Nadav Kunievsky
Publications
PreScience: A Benchmark for Forecasting Scientific Contributions
Can AI systems trained on the scientific record up to a fixed point in time forecast the scientific advances that follow? Such a capability could help researchers identify collaborators and impactful research directions, and anticipate which problems and methods will become central next. We introduce PreScience -- a scientific forecasting benchmark that decomposes the research process into four interdependent generative tasks: collaborator prediction, prior work selection, contribution generation, and impact prediction. PreScience is a carefully curated dataset of 98K recent AI-related research papers, featuring disambiguated author identities, temporally aligned scholarly metadata, and a structured graph of companion author publication histories and citations spanning 502K total papers. We develop baselines and evaluations for each task, including LACERScore, a novel LLM-based measure of contribution similarity that outperforms previous metrics and approximates inter-annotator agreement. We find substantial headroom remains in each task -- e.g. in contribution generation, frontier LLMs achieve only moderate similarity to the ground-truth (GPT-5, averages 5.6 on a 1-10 scale). When composed into a 12-month end-to-end simulation of scientific production, the resulting synthetic corpus is systematically less diverse and less novel than human-authored research from the same period.

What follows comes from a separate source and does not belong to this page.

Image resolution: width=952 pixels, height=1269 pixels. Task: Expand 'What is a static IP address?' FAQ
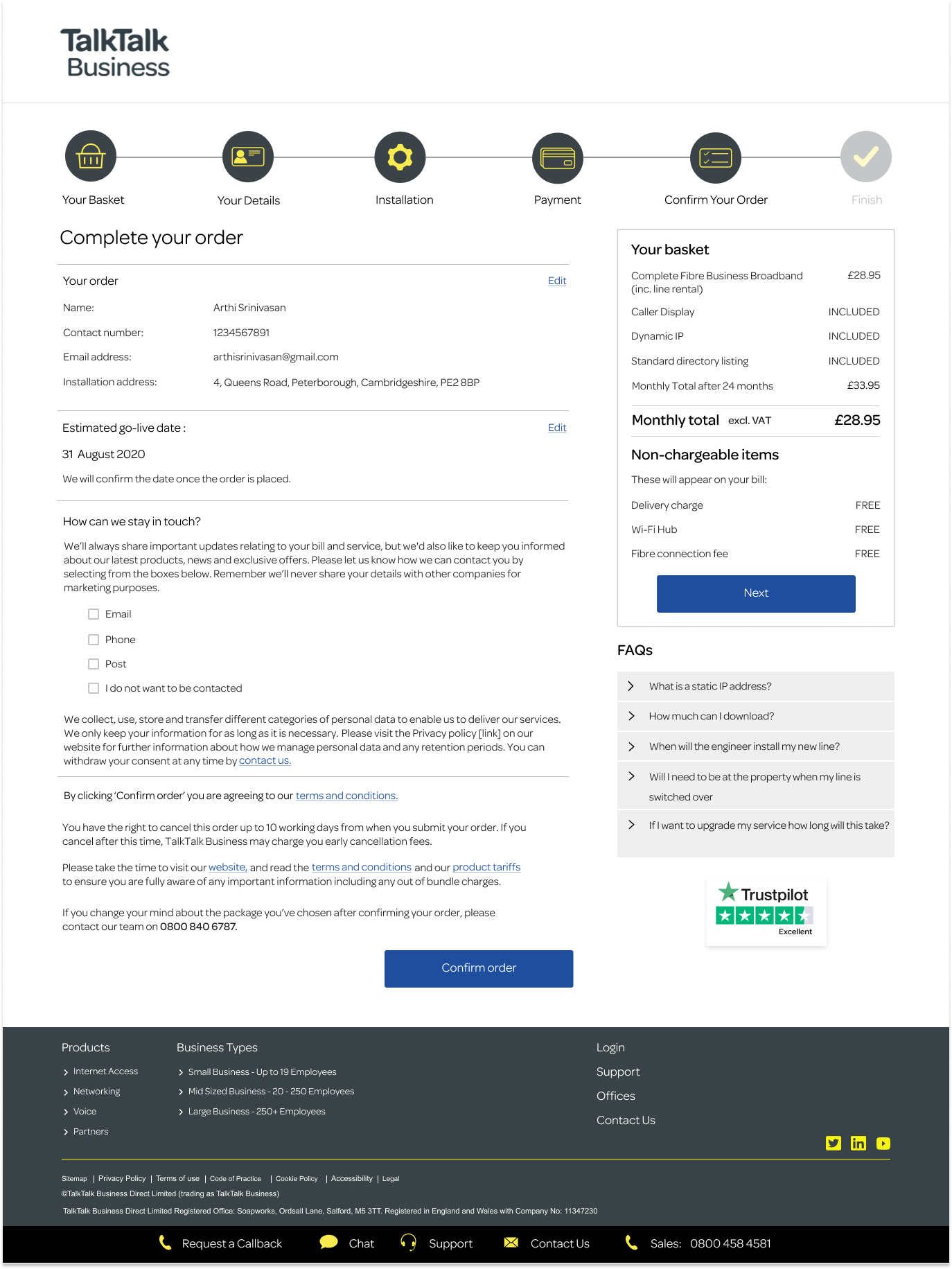tap(709, 686)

Content vs. Form: What Drives the Writing Score Gap Across Socioeconomic Backgrounds? A Generated Panel Approach
Students from different socioeconomic backgrounds exhibit persistent gaps in test scores, gaps that can translate into unequal educational and labor-market outcomes later in life. In many assessments, performance reflects not only what students know, but also how effectively they can communicate that knowledge. This distinction is especially salient in writing assessments, where scores jointly reward the substance of students' ideas and the way those ideas are expressed. As a result, observed score gaps may conflate differences in underlying content with differences in expressive skill. A central question, therefore, is how much of the socioeconomic-status (SES) gap in scores is driven by differences in what students say versus how they say it. We study this question using a large corpus of persuasive essays written by U.S. middle- and high-school students. We introduce a new measurement strategy that separates content from style by leveraging large language models to generate multiple stylistic variants of each essay. These rewrites preserve the underlying arguments while systematically altering surface expression, creating a "generated panel" that introduces controlled within-essay variation in style. This approach allows us to decompose SES gaps in writing scores into contributions from content and style. We find an SES gap of 0.67 points on a 1-6 scale. Approximately 69% of the gap is attributable to differences in essay content quality, Style differences account for 26% of the gap, and differences in evaluation standards across SES groups account for the remaining 5%. These patterns seems stable across demographic subgroups and writing tasks. More broadly, our approach shows how large language models can be used to generate controlled variation in observational data, enabling researchers to isolate and quantify the contributions of otherwise entangled factors.